Everyone cares about having their choice of doctors and hospitals. No one really cares who writes their health insurance policy. People are fond of their doctors, not of the providers. We all need dependable health-care coverage at an affordable price. That is rapidly disappearing in the private marketplace.
In an August Business Insider poll, 59% of respondents said they would switch their employer-based health insurance to Medicare for All as long as it meant no change in coverage. Finally, the question was properly asked.
An even better question would be whether they would switch if they would get substantially better coverage, including prescription drugs, dental, vision, and hearing care, with no deductibles or co-pays. And that they could keep their doctors and go to any hospital. And that they and their employer would pay less for this than they currently do.
This is the guarantee of genuine Medicare for All. So why isn’t everyone demanding it?
First, they simply don’t know about it. Poll after poll after poll reveals that many Americans have either never heard of Medicare for All or don’t know enough to form an opinion.
Others recoil at the mere idea of a government-financed program, although as they approach 65, most are eager to get on Medicare. Others fear that these promises are just too good to be true and would rather stick with a familiar, if worsening, private insurance plan.

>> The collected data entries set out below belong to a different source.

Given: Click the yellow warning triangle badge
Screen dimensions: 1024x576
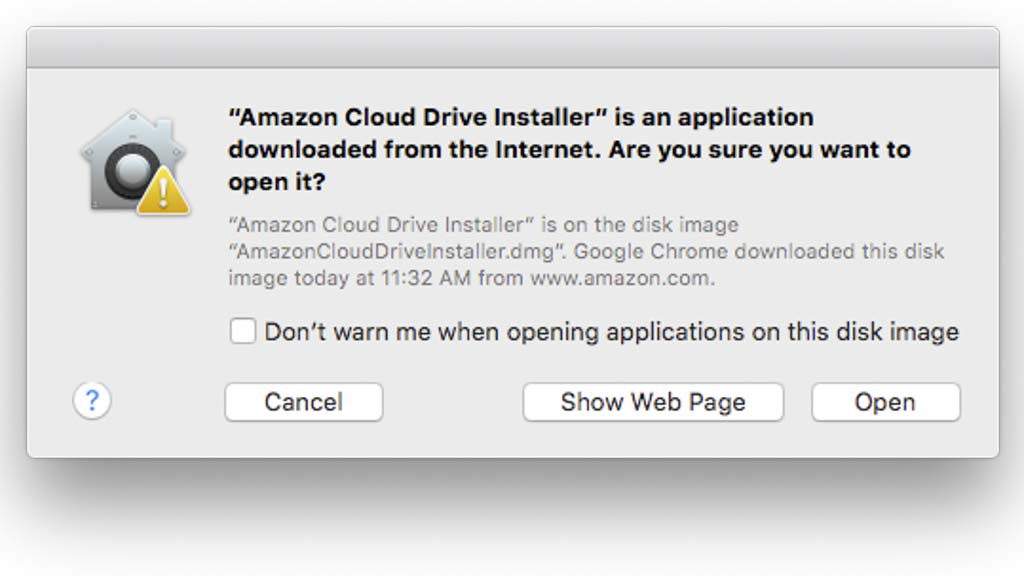Looking at the screenshot, I should point(163,190).

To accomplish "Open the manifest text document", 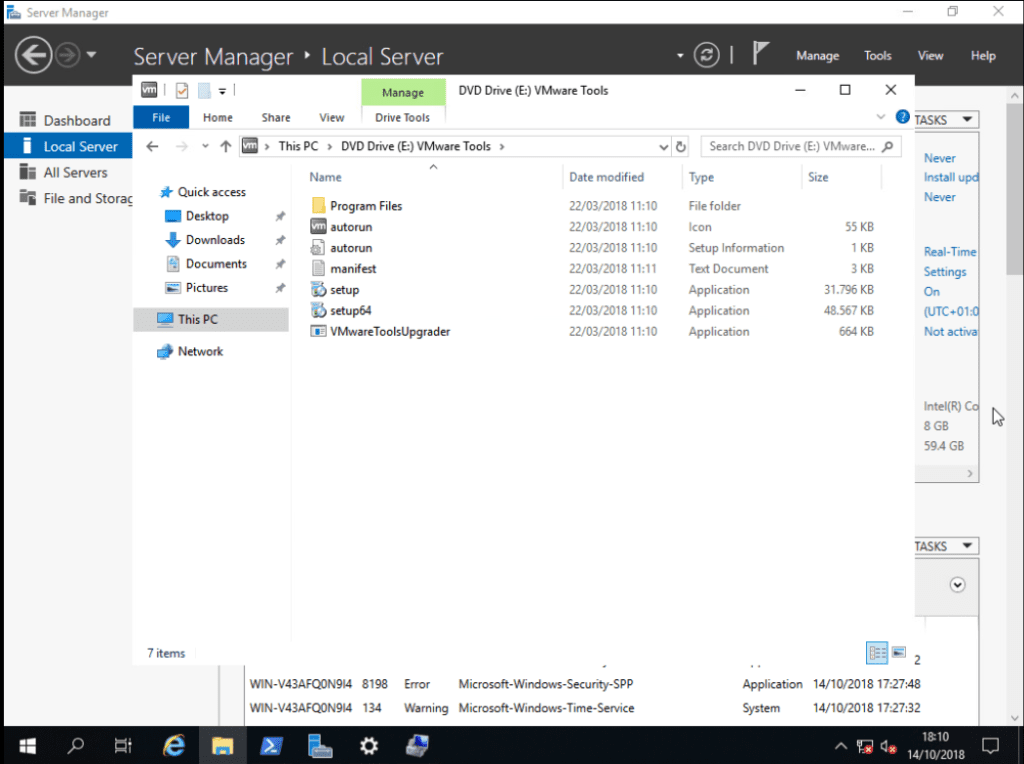I will click(x=357, y=268).
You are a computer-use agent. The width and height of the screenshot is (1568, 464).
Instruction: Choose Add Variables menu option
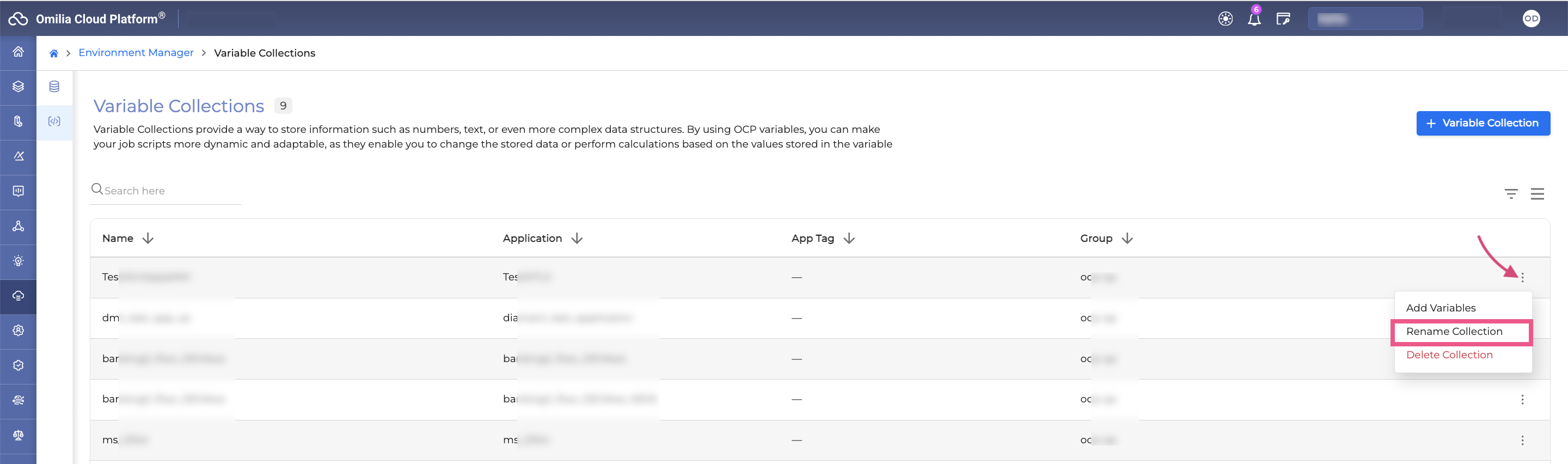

These promises are true. Every other modern country offers universal health care for its citizens for about half of what we spend per capita. They don’t wait in long lines or have rationed care. Their health outcomes, including life expectancy, are better than ours.
If you want a familiar plan, there’s Medicare. It’s highly popular and efficient, with a 50-year track record. Medicare for All would be a dramatic improvement in that program, while eliminating the profound administrative waste and rationing that are part and parcel of the private insurance industry.
What’s the downside? None, unless you are a highly-paid insurance company executive. We’ve been wasting billions each year on a uniquely inefficient system that no serious businessperson can defend. We truly could have comprehensive, permanent, privately-delivered health-care coverage at lower cost with Medicare for All. It would benefit families and businesses. There’s not a single valid reason not to do it.
So, of course, you want to give up your current health-care plan. It’s failing you, your employer, and your family. It’s failing the country. It’s rapidly becoming unaffordable. It’s restricting your choice of doctors and hospitals. It’s benefiting insurance executives and shareholders at the expense of your health and pocketbook. For your benefit, I hope you can give it up soon.